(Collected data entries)
____________________
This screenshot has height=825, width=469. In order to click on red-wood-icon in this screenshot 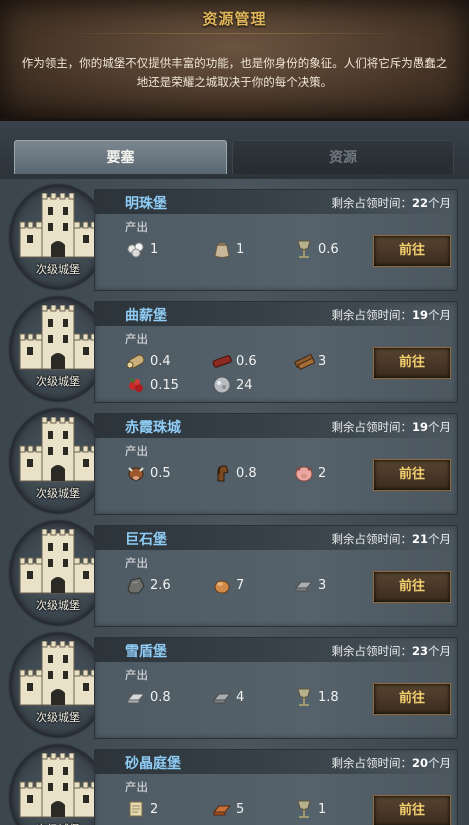, I will do `click(222, 362)`.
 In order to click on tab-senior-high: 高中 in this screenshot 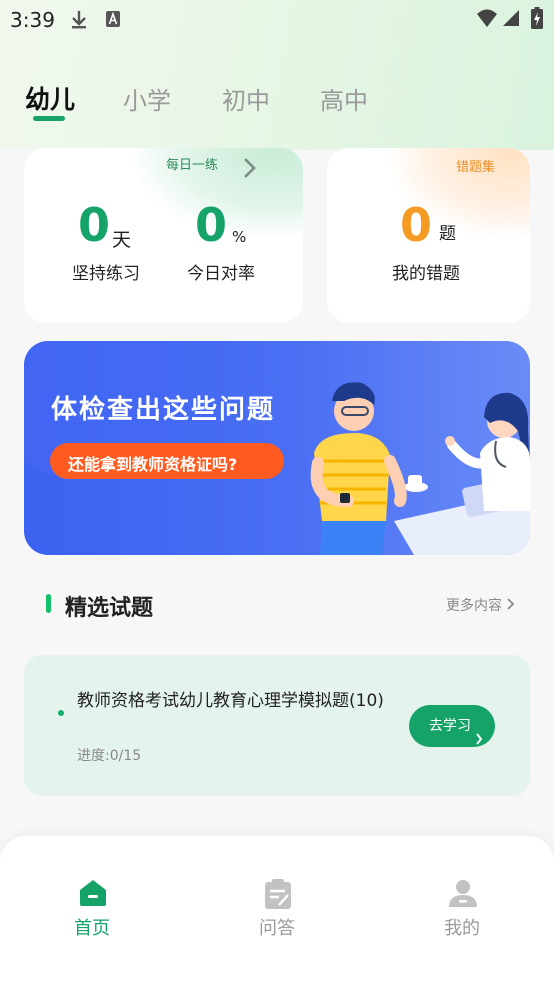, I will do `click(344, 98)`.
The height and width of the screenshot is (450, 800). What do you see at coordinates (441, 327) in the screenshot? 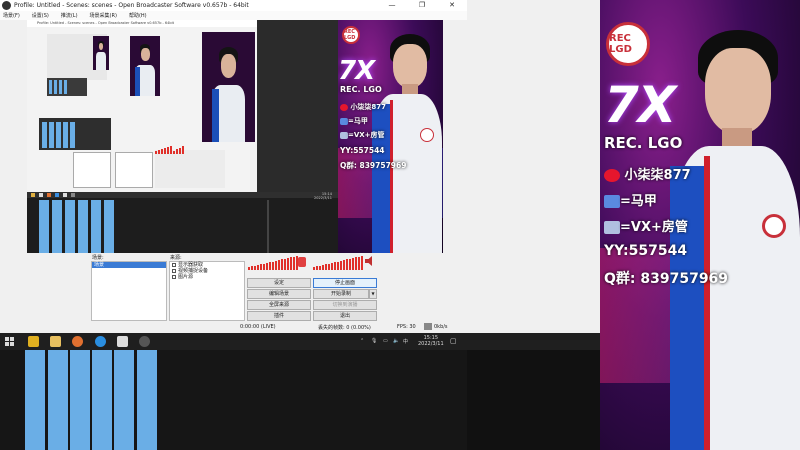
I see `bitrate-readout: 0kb/s` at bounding box center [441, 327].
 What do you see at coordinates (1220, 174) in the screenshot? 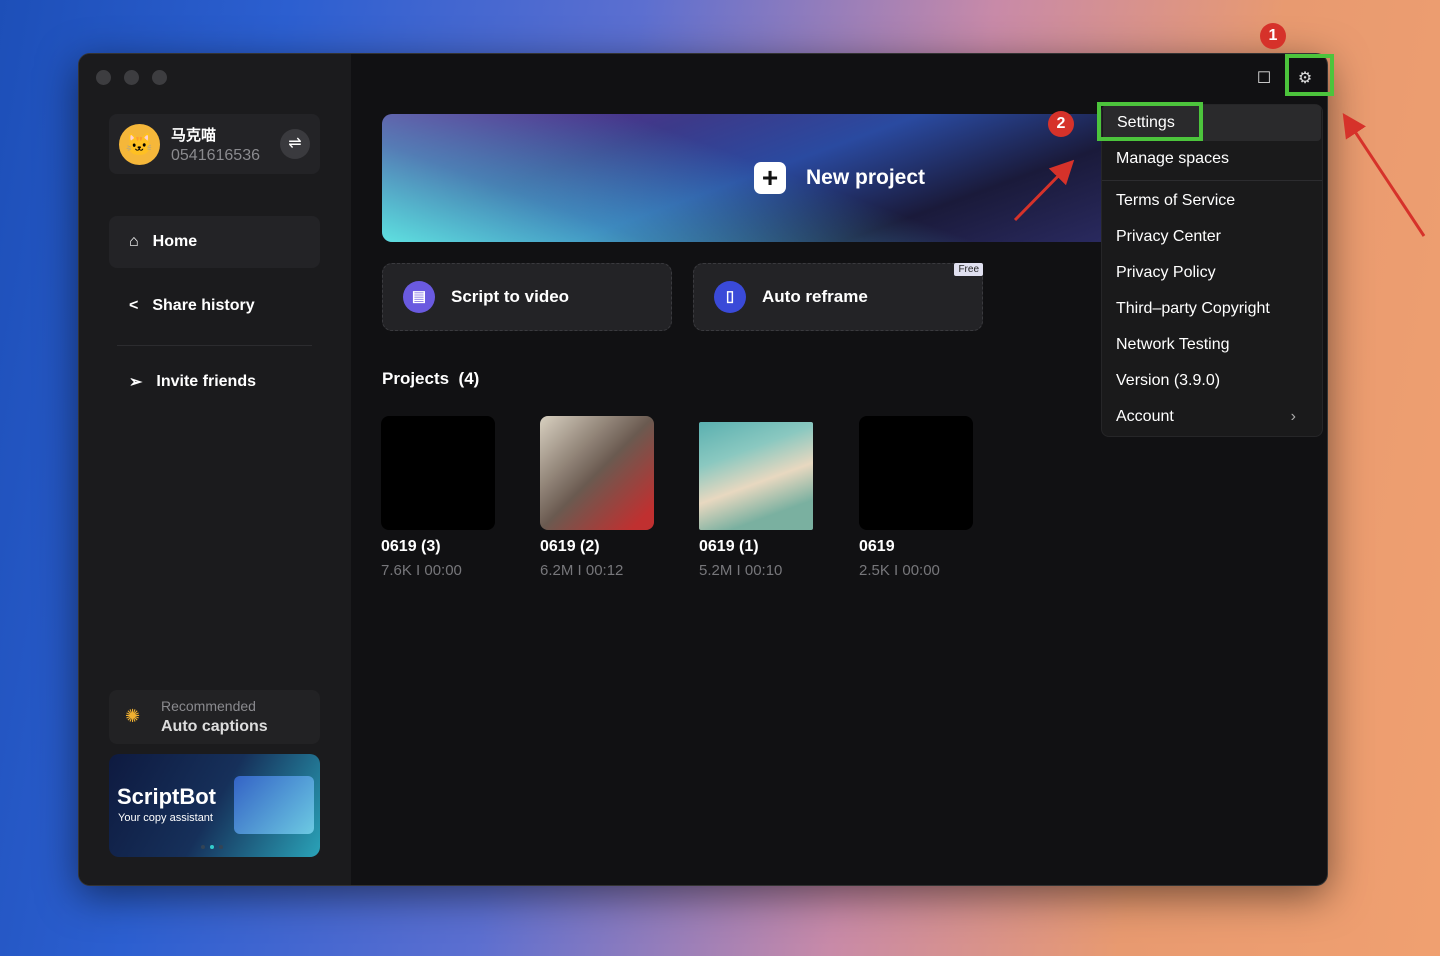
I see `annotation-arrows` at bounding box center [1220, 174].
____________________
### [TASK ITEM]
Render the portion of the material from the line containing "What do you see at coordinates (1220, 174)" through its end as a Markdown table with the columns Row and Entry text, omitting blank lines. Exclude the pictures from your table.

### [YOUR RESPONSE]
| Row | Entry text |
|---|---|
| 1 |  What do you see at coordinates (1220, 174) in the screenshot?  |
| 2 | I see `annotation-arrows` at bounding box center [1220, 174]. |